[Start of MATERIALS PROVIDED]

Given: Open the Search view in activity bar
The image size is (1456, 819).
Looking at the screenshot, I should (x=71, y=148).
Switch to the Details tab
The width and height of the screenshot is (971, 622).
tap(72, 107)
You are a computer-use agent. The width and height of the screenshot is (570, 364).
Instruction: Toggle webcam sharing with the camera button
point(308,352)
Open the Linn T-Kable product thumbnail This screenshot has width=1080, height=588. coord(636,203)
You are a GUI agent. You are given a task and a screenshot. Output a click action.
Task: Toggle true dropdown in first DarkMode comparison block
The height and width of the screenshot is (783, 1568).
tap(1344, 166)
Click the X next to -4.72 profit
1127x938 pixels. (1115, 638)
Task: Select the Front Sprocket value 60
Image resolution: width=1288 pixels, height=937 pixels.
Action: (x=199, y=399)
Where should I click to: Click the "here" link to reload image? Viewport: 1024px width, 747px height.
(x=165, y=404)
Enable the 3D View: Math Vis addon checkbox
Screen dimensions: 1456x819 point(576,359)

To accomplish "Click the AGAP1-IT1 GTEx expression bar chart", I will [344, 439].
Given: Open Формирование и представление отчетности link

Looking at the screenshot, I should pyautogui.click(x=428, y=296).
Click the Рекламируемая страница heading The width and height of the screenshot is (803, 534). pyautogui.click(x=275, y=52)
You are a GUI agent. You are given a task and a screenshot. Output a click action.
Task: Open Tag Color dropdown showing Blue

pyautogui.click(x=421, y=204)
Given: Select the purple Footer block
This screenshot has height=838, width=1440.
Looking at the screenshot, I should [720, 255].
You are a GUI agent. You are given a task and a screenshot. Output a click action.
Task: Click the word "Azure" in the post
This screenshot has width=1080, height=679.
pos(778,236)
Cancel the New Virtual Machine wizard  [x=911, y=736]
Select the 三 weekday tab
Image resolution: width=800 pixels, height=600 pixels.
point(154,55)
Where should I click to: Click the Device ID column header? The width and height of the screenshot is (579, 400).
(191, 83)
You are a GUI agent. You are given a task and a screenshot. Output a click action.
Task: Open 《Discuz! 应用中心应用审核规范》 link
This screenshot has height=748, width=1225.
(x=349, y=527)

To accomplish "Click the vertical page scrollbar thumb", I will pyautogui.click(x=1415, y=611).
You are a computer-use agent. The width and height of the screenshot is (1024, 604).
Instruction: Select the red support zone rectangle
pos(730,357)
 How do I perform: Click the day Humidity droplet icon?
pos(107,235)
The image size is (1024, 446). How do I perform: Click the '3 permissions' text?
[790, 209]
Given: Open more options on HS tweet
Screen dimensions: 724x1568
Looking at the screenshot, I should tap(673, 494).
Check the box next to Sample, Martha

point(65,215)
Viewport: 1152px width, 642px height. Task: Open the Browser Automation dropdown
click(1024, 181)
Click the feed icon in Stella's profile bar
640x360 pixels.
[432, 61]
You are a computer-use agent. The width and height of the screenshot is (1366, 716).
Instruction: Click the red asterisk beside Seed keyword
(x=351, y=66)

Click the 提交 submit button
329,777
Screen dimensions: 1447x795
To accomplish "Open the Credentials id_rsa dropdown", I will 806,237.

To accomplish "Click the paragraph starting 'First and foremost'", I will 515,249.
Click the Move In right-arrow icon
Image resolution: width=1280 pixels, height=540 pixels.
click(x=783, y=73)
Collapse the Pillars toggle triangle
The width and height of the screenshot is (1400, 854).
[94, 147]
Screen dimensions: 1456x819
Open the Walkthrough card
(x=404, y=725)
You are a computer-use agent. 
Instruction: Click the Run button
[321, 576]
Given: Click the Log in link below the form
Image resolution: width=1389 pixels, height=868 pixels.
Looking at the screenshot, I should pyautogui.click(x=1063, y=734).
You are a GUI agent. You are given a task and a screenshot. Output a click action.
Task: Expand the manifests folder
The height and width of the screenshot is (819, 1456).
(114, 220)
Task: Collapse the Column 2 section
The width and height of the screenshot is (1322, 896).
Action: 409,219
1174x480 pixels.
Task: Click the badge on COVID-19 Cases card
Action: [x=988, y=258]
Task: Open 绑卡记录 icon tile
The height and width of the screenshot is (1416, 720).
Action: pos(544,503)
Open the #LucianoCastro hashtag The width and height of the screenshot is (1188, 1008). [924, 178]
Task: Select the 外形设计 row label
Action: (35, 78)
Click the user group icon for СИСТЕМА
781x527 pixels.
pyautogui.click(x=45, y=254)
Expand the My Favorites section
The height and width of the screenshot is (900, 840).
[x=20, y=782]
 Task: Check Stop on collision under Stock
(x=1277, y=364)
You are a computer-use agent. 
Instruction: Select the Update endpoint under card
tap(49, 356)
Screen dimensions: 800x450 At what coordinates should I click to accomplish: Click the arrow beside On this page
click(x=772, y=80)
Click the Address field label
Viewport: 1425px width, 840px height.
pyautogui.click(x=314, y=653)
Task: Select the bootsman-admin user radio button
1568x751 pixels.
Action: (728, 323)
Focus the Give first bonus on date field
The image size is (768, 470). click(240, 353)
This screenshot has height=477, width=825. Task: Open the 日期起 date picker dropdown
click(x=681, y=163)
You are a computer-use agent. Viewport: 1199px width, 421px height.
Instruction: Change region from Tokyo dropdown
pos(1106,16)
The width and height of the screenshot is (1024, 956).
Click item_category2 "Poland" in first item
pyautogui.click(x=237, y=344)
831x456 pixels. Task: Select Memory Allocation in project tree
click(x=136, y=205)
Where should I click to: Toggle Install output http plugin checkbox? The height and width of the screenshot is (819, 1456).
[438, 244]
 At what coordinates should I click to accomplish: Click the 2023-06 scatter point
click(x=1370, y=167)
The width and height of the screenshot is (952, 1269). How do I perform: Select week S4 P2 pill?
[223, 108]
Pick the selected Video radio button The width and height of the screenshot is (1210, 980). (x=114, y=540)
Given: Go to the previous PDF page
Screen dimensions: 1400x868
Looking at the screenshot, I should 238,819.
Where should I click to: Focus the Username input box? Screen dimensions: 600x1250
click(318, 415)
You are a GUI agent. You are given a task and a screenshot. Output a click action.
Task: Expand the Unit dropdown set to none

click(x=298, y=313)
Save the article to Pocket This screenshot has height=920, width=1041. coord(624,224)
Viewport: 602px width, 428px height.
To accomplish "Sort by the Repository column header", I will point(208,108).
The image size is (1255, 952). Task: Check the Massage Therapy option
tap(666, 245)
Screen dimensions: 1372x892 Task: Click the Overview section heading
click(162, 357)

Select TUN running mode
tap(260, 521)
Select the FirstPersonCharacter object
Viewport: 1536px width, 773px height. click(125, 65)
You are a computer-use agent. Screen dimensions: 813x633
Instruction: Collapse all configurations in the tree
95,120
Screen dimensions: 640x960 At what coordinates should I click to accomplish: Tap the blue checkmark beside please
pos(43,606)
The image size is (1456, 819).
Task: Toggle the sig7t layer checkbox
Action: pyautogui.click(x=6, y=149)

[End of MATERIALS PROVIDED]

- [AIM]
Rewrite all of the rows, changing "Output a click action" to "Return a click action" wherever it occurs and leaving everything else as it is.

- [FULL ANSWER]
Given: Open the Search view in activity bar
The image size is (1456, 819).
Looking at the screenshot, I should (x=71, y=148).
Switch to the Details tab
The width and height of the screenshot is (971, 622).
tap(72, 107)
You are a computer-use agent. The width and height of the screenshot is (570, 364).
Instruction: Toggle webcam sharing with the camera button
point(308,352)
Open the Linn T-Kable product thumbnail This screenshot has width=1080, height=588. coord(636,203)
You are a GUI agent. You are given a task and a screenshot. Return a click action.
Task: Toggle true dropdown in first DarkMode comparison block
The height and width of the screenshot is (783, 1568).
tap(1344, 166)
Click the X next to -4.72 profit
1127x938 pixels. (1115, 638)
Task: Select the Front Sprocket value 60
Image resolution: width=1288 pixels, height=937 pixels.
Action: (x=199, y=399)
Where should I click to: Click the "here" link to reload image? Viewport: 1024px width, 747px height.
(x=165, y=404)
Enable the 3D View: Math Vis addon checkbox
Screen dimensions: 1456x819 point(576,359)

To accomplish "Click the AGAP1-IT1 GTEx expression bar chart", I will [344, 439].
Given: Open Формирование и представление отчетности link

Looking at the screenshot, I should pyautogui.click(x=428, y=296).
Click the Рекламируемая страница heading The width and height of the screenshot is (803, 534). pyautogui.click(x=275, y=52)
You are a GUI agent. You are given a task and a screenshot. Return a click action.
Task: Open Tag Color dropdown showing Blue

pyautogui.click(x=421, y=204)
Given: Select the purple Footer block
This screenshot has height=838, width=1440.
Looking at the screenshot, I should [720, 255].
You are a GUI agent. You are given a task and a screenshot. Return a click action.
Task: Click the word "Azure" in the post
This screenshot has width=1080, height=679.
pos(778,236)
Cancel the New Virtual Machine wizard  [x=911, y=736]
Select the 三 weekday tab
Image resolution: width=800 pixels, height=600 pixels.
point(154,55)
Where should I click to: Click the Device ID column header? The width and height of the screenshot is (579, 400).
(191, 83)
You are a GUI agent. You are given a task and a screenshot. Return a click action.
Task: Open 《Discuz! 应用中心应用审核规范》 link
This screenshot has height=748, width=1225.
(x=349, y=527)

To accomplish "Click the vertical page scrollbar thumb", I will pyautogui.click(x=1415, y=611).
You are a computer-use agent. The width and height of the screenshot is (1024, 604).
Instruction: Select the red support zone rectangle
pos(730,357)
 How do I perform: Click the day Humidity droplet icon?
pos(107,235)
The image size is (1024, 446). How do I perform: Click the '3 permissions' text?
[790, 209]
Given: Open more options on HS tweet
Screen dimensions: 724x1568
Looking at the screenshot, I should tap(673, 494).
Check the box next to Sample, Martha

point(65,215)
Viewport: 1152px width, 642px height. Task: Open the Browser Automation dropdown
click(1024, 181)
Click the feed icon in Stella's profile bar
640x360 pixels.
[432, 61]
You are a computer-use agent. The width and height of the screenshot is (1366, 716).
Instruction: Click the red asterisk beside Seed keyword
(x=351, y=66)

Click the 提交 submit button
329,777
Screen dimensions: 1447x795
To accomplish "Open the Credentials id_rsa dropdown", I will 806,237.

To accomplish "Click the paragraph starting 'First and foremost'", I will 515,249.
Click the Move In right-arrow icon
Image resolution: width=1280 pixels, height=540 pixels.
click(x=783, y=73)
Collapse the Pillars toggle triangle
The width and height of the screenshot is (1400, 854).
[94, 147]
Screen dimensions: 1456x819
Open the Walkthrough card
(x=404, y=725)
You are a computer-use agent. 
Instruction: Click the Run button
[321, 576]
Given: Click the Log in link below the form
Image resolution: width=1389 pixels, height=868 pixels.
Looking at the screenshot, I should pyautogui.click(x=1063, y=734).
You are a GUI agent. You are given a task and a screenshot. Return a click action.
Task: Expand the manifests folder
The height and width of the screenshot is (819, 1456).
(114, 220)
Task: Collapse the Column 2 section
The width and height of the screenshot is (1322, 896).
Action: 409,219
1174x480 pixels.
Task: Click the badge on COVID-19 Cases card
Action: [x=988, y=258]
Task: Open 绑卡记录 icon tile
The height and width of the screenshot is (1416, 720).
Action: pos(544,503)
Open the #LucianoCastro hashtag The width and height of the screenshot is (1188, 1008). [924, 178]
Task: Select the 外形设计 row label
Action: (35, 78)
Click the user group icon for СИСТЕМА
781x527 pixels.
pyautogui.click(x=45, y=254)
Expand the My Favorites section
The height and width of the screenshot is (900, 840).
[x=20, y=782]
 Task: Check Stop on collision under Stock
(x=1277, y=364)
You are a computer-use agent. 
Instruction: Select the Update endpoint under card
tap(49, 356)
Screen dimensions: 800x450 At what coordinates should I click to accomplish: Click the arrow beside On this page
click(x=772, y=80)
Click the Address field label
Viewport: 1425px width, 840px height.
pyautogui.click(x=314, y=653)
Task: Select the bootsman-admin user radio button
1568x751 pixels.
Action: (728, 323)
Focus the Give first bonus on date field
The image size is (768, 470). click(240, 353)
This screenshot has height=477, width=825. Task: Open the 日期起 date picker dropdown
click(x=681, y=163)
You are a computer-use agent. Viewport: 1199px width, 421px height.
Instruction: Change region from Tokyo dropdown
pos(1106,16)
The width and height of the screenshot is (1024, 956).
Click item_category2 "Poland" in first item
pyautogui.click(x=237, y=344)
831x456 pixels. Task: Select Memory Allocation in project tree
click(x=136, y=205)
Where should I click to: Toggle Install output http plugin checkbox? The height and width of the screenshot is (819, 1456).
[438, 244]
 At what coordinates should I click to accomplish: Click the 2023-06 scatter point
click(x=1370, y=167)
The width and height of the screenshot is (952, 1269). How do I perform: Select week S4 P2 pill?
[223, 108]
Pick the selected Video radio button The width and height of the screenshot is (1210, 980). (x=114, y=540)
Given: Go to the previous PDF page
Screen dimensions: 1400x868
Looking at the screenshot, I should 238,819.
Where should I click to: Focus the Username input box? Screen dimensions: 600x1250
click(318, 415)
You are a GUI agent. You are given a task and a screenshot. Return a click action.
Task: Expand the Unit dropdown set to none

click(x=298, y=313)
Save the article to Pocket This screenshot has height=920, width=1041. coord(624,224)
Viewport: 602px width, 428px height.
To accomplish "Sort by the Repository column header", I will point(208,108).
The image size is (1255, 952). Task: Check the Massage Therapy option
tap(666, 245)
Screen dimensions: 1372x892 Task: Click the Overview section heading
click(162, 357)

Select TUN running mode
tap(260, 521)
Select the FirstPersonCharacter object
Viewport: 1536px width, 773px height. click(125, 65)
You are a computer-use agent. Screen dimensions: 813x633
Instruction: Collapse all configurations in the tree
95,120
Screen dimensions: 640x960 At what coordinates should I click to accomplish: Tap the blue checkmark beside please
pos(43,606)
The image size is (1456, 819).
Task: Toggle the sig7t layer checkbox
Action: pyautogui.click(x=6, y=149)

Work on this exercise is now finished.